Sağlık Uygulama ve Araştırma Merkezi
Tüberküloz hastalığı (verem), Mycobacterium tuberculosis bakterisinin bağışıklık sistemini yenerek akciğerlerde veya diğer organlarda hastalık oluşturduğu, bulaşıcı bir hastalıktır.
Tüberküloz enfeksiyonu ise kişinin bakteriyi taşımasına rağmen hastalık belirtisi göstermediği, bulaşıcı olmadığı fakat ileride aktif tüberküloza dönüşebileceği gizli enfeksiyon tablosudur.
Günümüzde ülkemizde ve Batı dünyasında verem hastalığının görülme sıklığı belirgin ölçüde azalmış olmakla birlikte, dünya genelinde insanların yaklaşık %25’inin bu patojeni taşıdığı yani tüberküloz enfeksiyonuna sahip olduğu tahmin edilmektedir. Çoğu vakada tüberküloz enfeksiyonu inaktif kalır; nadiren tüberküloz hastalığına dönüşse bile ilaçlarla başarılı bir şekilde tedavi edilebilir.

········

* _Sorular ve Görevler_:
**A.** Alıntı metnin "Tüberküloz enfeksiyonu ise" sözcükleriyle başlayıp "şekilde tedavi edilebilir." sözcükleriyle biten kısmını hiçbir değişiklik yapmadan yeniden yazınız.
**B.** Alıntı metne göre, dünya genelinde insanların yaklaşık yüzde kaçının tüberküloz enfeksiyonuna sahip olduğu tahmin edilmektedir?
Yalnızca alıntı metinde yer alan bilgilerden yararlanınız.

········

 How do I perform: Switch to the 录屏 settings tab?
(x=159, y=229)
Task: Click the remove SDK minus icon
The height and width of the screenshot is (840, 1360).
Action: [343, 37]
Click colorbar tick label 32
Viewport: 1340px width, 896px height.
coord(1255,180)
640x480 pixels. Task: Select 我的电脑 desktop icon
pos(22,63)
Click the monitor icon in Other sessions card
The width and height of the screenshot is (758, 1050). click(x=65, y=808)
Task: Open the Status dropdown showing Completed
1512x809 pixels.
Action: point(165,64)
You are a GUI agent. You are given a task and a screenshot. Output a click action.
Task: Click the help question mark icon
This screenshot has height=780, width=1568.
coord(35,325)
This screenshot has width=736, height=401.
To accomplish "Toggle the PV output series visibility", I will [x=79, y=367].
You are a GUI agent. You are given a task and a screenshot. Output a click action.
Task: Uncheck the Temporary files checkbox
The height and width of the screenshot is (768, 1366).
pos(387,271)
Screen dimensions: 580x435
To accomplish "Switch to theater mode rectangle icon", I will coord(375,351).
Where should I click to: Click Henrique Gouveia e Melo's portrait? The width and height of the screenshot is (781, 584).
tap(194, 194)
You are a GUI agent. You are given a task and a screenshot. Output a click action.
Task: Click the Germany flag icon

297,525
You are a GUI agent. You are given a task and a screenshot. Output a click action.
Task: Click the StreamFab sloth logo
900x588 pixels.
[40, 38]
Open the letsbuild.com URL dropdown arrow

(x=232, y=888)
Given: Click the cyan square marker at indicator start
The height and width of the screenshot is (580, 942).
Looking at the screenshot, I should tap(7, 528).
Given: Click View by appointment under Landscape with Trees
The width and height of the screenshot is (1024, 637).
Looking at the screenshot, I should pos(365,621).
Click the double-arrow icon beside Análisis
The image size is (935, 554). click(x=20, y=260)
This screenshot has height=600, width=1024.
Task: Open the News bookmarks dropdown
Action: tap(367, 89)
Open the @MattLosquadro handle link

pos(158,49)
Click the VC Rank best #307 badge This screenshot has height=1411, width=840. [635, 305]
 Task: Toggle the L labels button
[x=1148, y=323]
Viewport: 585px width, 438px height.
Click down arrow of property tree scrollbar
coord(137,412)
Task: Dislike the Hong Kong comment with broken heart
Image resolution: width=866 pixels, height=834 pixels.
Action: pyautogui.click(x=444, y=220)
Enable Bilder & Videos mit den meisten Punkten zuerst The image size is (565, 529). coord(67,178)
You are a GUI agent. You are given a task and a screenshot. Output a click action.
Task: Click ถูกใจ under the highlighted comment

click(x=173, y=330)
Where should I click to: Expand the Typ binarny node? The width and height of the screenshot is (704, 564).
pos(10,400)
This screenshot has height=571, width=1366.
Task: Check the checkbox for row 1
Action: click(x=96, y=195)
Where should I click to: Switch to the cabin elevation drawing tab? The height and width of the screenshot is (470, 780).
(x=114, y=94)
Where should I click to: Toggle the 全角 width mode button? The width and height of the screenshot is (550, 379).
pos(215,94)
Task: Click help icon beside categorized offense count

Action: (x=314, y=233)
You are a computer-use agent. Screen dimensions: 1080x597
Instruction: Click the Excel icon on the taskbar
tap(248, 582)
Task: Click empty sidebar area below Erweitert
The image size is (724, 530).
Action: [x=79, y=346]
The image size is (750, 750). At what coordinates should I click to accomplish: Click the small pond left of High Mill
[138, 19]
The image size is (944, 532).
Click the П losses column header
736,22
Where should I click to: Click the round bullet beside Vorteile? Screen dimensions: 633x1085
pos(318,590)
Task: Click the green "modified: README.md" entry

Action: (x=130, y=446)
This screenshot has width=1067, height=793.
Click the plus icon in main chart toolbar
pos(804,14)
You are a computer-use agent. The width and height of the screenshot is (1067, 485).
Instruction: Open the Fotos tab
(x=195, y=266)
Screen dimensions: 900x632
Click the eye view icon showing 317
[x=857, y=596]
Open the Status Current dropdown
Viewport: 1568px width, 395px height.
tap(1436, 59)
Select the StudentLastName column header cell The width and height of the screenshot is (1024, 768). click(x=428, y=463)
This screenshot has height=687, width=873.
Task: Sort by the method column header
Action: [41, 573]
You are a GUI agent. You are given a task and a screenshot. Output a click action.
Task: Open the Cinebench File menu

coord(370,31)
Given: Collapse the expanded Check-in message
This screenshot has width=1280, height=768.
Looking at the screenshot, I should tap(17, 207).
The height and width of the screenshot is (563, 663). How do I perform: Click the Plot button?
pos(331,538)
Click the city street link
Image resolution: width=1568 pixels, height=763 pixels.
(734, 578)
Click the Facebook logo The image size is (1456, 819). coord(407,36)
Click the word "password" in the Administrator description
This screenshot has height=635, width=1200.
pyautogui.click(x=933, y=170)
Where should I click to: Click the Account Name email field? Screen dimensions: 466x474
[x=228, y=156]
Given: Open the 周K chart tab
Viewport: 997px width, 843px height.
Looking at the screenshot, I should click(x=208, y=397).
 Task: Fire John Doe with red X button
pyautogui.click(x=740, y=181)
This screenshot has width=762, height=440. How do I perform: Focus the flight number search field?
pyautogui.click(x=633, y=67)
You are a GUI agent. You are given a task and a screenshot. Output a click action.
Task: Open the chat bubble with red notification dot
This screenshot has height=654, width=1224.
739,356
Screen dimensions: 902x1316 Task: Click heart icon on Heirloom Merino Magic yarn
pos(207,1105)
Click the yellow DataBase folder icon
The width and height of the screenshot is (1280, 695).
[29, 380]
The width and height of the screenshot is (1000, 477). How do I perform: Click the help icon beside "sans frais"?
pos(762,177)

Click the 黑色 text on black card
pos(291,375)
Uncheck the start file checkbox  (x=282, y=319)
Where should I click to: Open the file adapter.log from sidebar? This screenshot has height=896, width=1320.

········

* _Numaralara Göre Cevaplar_:
**A.**
Tüberküloz enfeksiyonu ise kişinin bakteriyi taşımasına rağmen hastalık belirtisi göstermediği, bulaşıcı olmadığı fakat ileride aktif tüberküloza dönüşebileceği gizli enfeksiyon tablosudur.
Günümüzde ülkemizde ve Batı dünyasında verem hastalığının görülme sıklığı belirgin ölçüde azalmış olmakla birlikte, dünya genelinde insanların yaklaşık %25’inin bu patojeni taşıdığı yani tüberküloz enfeksiyonuna sahip olduğu tahmin edilmektedir. Çoğu vakada tüberküloz enfeksiyonu inaktif kalır; nadiren tüberküloz hastalığına dönüşse bile ilaçlarla başarılı bir şekilde tedavi edilebilir.

**B.** Yaklaşık %25’inin.